======== 本文抜粋 ========

湘南発、六畳一間の自転車生活

自転車とともにある小さな日常

気楽に出走!1day伊豆一周チャレンジ

2006年10月13日 | 自転車生活
前日のエントリーから続く

でもって、当日妙に気持ち良くすっきりと目覚めたのが朝5時過ぎ・・・。伊豆一周にチャレンジするなら遅くとも4時には走り出そうと思っていたのに。ただこの時間に起きたことでなんとなく気持ち的に楽になったような気がする。完全走破は無理でも行けるところまで行けばいいか、と素直に思えた。そんなわけで1day完走を狙うには時間的にちょっと厳しかったけれども、輪行袋をザックに入れて6時少し前に走り出したのだった。

「足は残せましたか?」の東伊豆編
「また走りたいと思いますか?」の西伊豆編
「死闘とよんでもいいですか?」の箱根越え、そして江ノ島まで編

「足は残せましたか?」の東伊豆編

2006年10月13日 | 自転車生活


起きた時間が遅かったこともあり、部屋を出たのは5時54分だった。今の時期でもさすがに6時近くだとあたりはもう明るくなっているのだった。

江ノ島から134号を走りながら、もし伊豆一周にチャレンジするとしたらこういうことに注意して走ろうと考えていたことをあらためて確認する。すなわち、「終始焦ることなく心肺と筋肉に負担のかからないペースで走る」ということをあらためて自分に言い聞かせた。

ただそうは言っても追い風だったり、ちょっとした勢いで上れそうな坂だったりしたらついつい調子に乗ってしまうのが自転車乗りの常。またロードで走っているとどうしても遅めのペースに自分自身が苛々してしまうこともあるだろう。そんなことを避けるために考えたのが名づけて「女子部員をエスコート作戦」。学生時代僕はサイクリングクラブに所属していたので、ほとんどのクラブ行事で女子部員と一緒に走っていた。そしてそんなとき最も大事だったことは、いかに目的地まで女子部員に楽に走ってもらうか、ということだった。この点に関しては僕は結構自信を持っていて、一緒の班になった女子から社交辞令だったのかもわからないけれども、「今日はすごく走りやすかった」と言われることが多かった。そしてそんな僕なりのエスコートのこつが、こまめにギアチェンジをさせて終始一定の軽い負荷で走らせるということと、長すぎない休憩をこまめにとる、ということだった。今日はそんな昔の経験を生かして、自分の後ろに女子部員が走っていると仮定して、ペースがあがってるかなと感じたときは後ろを気持ち振り返るような感じですぐにペースを落とすよう心掛けることした。

というわけで、今日は134号のいつもなら上りには感じられない場所も、国道1号のいつもなら勢いで上ってしまうアップもすべてギアを落として足と心肺に負担をかけずに走った。おかげで国道1号の上りでは20kmを切るようなスピードだった。往路でこの速度は普段ならあり得ないですね。でも今日は絶対に焦りませんよぉ。そしてなんとしても西伊豆のために足を残しておくのです!

======== 資料一覧 ========

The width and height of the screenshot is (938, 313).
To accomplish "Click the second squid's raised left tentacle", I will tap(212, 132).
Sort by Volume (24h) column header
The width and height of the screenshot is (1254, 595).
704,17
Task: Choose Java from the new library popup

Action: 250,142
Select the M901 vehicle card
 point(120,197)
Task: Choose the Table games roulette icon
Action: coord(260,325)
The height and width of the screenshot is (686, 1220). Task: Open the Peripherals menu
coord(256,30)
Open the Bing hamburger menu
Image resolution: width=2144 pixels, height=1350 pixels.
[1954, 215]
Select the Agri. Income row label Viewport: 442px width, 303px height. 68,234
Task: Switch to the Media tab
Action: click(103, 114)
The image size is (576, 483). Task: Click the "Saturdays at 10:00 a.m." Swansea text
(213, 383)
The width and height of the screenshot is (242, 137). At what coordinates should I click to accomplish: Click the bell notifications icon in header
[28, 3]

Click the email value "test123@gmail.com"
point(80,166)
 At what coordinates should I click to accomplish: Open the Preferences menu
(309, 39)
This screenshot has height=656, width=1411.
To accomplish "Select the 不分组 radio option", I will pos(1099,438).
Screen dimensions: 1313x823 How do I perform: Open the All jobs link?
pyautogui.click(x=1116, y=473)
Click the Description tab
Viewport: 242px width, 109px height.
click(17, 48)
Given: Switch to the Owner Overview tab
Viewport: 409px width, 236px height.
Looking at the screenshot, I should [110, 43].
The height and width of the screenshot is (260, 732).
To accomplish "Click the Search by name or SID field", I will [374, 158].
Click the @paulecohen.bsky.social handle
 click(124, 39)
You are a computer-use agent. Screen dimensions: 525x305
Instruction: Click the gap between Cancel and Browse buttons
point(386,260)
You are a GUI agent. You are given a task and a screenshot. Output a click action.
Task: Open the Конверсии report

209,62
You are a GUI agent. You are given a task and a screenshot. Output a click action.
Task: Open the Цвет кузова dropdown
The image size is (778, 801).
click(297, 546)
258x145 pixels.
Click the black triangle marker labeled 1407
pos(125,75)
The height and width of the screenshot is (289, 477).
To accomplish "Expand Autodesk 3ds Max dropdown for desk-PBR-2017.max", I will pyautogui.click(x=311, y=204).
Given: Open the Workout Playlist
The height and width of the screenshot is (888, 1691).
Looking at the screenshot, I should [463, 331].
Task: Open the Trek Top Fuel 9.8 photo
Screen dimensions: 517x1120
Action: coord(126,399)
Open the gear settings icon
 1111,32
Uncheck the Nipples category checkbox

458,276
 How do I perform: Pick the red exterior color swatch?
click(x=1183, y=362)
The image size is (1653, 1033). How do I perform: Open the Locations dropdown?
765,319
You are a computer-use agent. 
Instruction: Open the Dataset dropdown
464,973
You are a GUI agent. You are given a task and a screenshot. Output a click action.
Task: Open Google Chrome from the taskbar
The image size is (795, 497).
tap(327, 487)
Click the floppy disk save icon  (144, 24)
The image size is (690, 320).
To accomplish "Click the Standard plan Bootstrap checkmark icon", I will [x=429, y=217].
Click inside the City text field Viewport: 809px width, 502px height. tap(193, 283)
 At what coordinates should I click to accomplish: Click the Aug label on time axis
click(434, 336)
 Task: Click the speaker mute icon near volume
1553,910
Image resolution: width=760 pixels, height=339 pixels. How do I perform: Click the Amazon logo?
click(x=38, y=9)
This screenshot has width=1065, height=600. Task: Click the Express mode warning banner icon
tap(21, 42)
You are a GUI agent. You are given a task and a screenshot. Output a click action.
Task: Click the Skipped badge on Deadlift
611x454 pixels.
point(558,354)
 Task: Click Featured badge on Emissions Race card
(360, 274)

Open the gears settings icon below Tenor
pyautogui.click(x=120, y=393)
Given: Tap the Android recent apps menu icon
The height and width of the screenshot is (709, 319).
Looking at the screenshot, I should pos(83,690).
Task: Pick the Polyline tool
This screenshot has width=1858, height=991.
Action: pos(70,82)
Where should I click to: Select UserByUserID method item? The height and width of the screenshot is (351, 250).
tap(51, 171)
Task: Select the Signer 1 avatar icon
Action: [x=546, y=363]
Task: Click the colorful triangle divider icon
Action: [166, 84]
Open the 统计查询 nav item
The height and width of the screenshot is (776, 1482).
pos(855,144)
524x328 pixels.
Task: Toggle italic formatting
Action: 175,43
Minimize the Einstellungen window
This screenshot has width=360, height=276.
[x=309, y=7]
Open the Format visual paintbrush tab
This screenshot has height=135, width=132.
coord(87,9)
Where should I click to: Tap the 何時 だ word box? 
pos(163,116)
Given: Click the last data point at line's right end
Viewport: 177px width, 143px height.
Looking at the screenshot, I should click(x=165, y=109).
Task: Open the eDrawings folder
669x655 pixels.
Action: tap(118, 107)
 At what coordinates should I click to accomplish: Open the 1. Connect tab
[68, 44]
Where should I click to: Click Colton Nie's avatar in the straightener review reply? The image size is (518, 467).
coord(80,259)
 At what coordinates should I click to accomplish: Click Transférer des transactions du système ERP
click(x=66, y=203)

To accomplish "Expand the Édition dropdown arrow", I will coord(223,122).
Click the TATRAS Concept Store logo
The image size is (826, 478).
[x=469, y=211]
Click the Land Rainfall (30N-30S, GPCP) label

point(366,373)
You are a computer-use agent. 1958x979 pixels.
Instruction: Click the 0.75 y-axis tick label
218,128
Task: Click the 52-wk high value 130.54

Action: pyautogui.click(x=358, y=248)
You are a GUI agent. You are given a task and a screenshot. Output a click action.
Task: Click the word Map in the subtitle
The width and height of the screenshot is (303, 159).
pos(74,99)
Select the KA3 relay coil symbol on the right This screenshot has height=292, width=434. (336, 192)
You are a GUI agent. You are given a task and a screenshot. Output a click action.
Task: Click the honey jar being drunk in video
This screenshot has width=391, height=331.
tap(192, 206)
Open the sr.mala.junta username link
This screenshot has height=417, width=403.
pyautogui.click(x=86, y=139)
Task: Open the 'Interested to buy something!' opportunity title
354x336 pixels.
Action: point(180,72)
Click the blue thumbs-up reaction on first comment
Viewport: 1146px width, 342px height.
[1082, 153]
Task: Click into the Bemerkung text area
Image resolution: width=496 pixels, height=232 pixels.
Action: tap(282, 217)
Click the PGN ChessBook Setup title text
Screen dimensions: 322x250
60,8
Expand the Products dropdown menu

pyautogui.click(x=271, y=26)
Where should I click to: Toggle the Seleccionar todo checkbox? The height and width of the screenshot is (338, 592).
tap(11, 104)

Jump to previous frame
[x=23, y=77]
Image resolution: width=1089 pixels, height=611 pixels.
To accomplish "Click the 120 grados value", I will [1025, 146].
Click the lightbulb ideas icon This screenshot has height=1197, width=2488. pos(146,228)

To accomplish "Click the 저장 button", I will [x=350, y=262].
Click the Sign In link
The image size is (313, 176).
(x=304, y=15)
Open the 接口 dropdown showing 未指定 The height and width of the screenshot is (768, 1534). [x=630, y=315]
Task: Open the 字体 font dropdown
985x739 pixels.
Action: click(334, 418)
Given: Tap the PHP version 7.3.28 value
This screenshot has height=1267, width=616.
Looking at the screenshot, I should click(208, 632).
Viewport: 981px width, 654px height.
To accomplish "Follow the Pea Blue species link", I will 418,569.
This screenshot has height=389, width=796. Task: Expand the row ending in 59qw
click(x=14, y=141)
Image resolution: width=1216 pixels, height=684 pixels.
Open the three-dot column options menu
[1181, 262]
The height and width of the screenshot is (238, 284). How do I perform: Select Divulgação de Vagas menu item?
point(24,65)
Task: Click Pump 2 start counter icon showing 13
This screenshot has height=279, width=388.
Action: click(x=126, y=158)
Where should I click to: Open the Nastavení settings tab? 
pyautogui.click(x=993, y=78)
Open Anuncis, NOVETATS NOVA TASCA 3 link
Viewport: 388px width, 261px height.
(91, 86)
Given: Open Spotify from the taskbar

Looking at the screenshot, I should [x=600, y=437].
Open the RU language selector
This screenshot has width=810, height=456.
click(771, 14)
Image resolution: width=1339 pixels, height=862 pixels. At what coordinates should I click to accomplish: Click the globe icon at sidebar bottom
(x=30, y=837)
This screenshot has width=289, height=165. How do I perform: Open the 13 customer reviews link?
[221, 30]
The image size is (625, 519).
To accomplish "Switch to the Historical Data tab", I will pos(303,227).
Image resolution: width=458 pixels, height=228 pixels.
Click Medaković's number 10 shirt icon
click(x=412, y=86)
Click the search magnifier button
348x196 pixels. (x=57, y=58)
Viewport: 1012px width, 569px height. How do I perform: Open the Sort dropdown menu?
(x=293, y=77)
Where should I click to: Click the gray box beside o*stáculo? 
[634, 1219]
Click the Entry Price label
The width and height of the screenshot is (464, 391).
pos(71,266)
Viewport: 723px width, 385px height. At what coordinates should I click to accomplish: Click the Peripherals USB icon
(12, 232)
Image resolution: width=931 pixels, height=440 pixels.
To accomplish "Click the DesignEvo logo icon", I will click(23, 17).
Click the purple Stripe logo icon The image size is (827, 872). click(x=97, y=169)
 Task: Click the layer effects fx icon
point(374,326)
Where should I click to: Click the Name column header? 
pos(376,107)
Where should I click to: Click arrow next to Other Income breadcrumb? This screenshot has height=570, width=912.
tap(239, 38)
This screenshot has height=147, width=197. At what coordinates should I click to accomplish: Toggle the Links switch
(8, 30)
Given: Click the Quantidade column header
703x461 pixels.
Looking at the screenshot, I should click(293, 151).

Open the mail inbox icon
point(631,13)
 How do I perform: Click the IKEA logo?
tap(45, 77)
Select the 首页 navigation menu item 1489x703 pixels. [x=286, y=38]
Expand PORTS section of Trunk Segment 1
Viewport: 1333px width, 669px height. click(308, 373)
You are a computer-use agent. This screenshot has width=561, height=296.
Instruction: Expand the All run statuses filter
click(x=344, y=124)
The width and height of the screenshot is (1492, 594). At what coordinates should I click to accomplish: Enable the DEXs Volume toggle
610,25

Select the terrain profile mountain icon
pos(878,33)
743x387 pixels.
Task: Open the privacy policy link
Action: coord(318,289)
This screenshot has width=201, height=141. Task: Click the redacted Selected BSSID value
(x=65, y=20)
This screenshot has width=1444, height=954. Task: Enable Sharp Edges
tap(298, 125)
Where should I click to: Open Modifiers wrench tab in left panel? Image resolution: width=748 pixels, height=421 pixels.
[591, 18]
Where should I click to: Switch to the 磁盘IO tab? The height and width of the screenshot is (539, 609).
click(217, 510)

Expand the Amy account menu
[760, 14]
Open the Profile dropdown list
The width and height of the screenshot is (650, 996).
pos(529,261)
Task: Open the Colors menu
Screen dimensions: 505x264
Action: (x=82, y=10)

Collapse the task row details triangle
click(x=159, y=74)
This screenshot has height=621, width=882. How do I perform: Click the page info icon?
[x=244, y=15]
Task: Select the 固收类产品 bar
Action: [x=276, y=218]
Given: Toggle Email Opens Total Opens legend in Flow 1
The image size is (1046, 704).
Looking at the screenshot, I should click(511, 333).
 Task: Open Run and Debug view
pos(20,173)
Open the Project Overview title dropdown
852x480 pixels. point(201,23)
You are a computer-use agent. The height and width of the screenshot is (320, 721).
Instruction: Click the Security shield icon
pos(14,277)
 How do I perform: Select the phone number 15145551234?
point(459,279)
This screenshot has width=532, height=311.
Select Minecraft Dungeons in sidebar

========

▸ **作業指示**
伊豆一周の自転車記事の「江ノ島から134号を走りなが」から「ために足を残しておくのです!」までを、「134号」を「国道134号」に置き換えて書き直せ。

▸ **問題の解答**
江ノ島から国道134号を走りながら、もし伊豆一周にチャレンジするとしたらこういうことに注意して走ろうと考えていたことをあらためて確認する。すなわち、「終始焦ることなく心肺と筋肉に負担のかからないペースで走る」ということをあらためて自分に言い聞かせた。

ただそうは言っても追い風だったり、ちょっとした勢いで上れそうな坂だったりしたらついつい調子に乗ってしまうのが自転車乗りの常。またロードで走っているとどうしても遅めのペースに自分自身が苛々してしまうこともあるだろう。そんなことを避けるために考えたのが名づけて「女子部員をエスコート作戦」。学生時代僕はサイクリングクラブに所属していたので、ほとんどのクラブ行事で女子部員と一緒に走っていた。そしてそんなとき最も大事だったことは、いかに目的地まで女子部員に楽に走ってもらうか、ということだった。この点に関しては僕は結構自信を持っていて、一緒の班になった女子から社交辞令だったのかもわからないけれども、「今日はすごく走りやすかった」と言われることが多かった。そしてそんな僕なりのエスコートのこつが、こまめにギアチェンジをさせて終始一定の軽い負荷で走らせるということと、長すぎない休憩をこまめにとる、ということだった。今日はそんな昔の経験を生かして、自分の後ろに女子部員が走っていると仮定して、ペースがあがってるかなと感じたときは後ろを気持ち振り返るような感じですぐにペースを落とすよう心掛けることした。

というわけで、今日は国道134号のいつもなら上りには感じられない場所も、国道1号のいつもなら勢いで上ってしまうアップもすべてギアを落として足と心肺に負担をかけずに走った。おかげで国道1号の上りでは20kmを切るようなスピードだった。往路でこの速度は普段ならあり得ないですね。でも今日は絶対に焦りませんよぉ。そしてなんとしても西伊豆のために足を残しておくのです!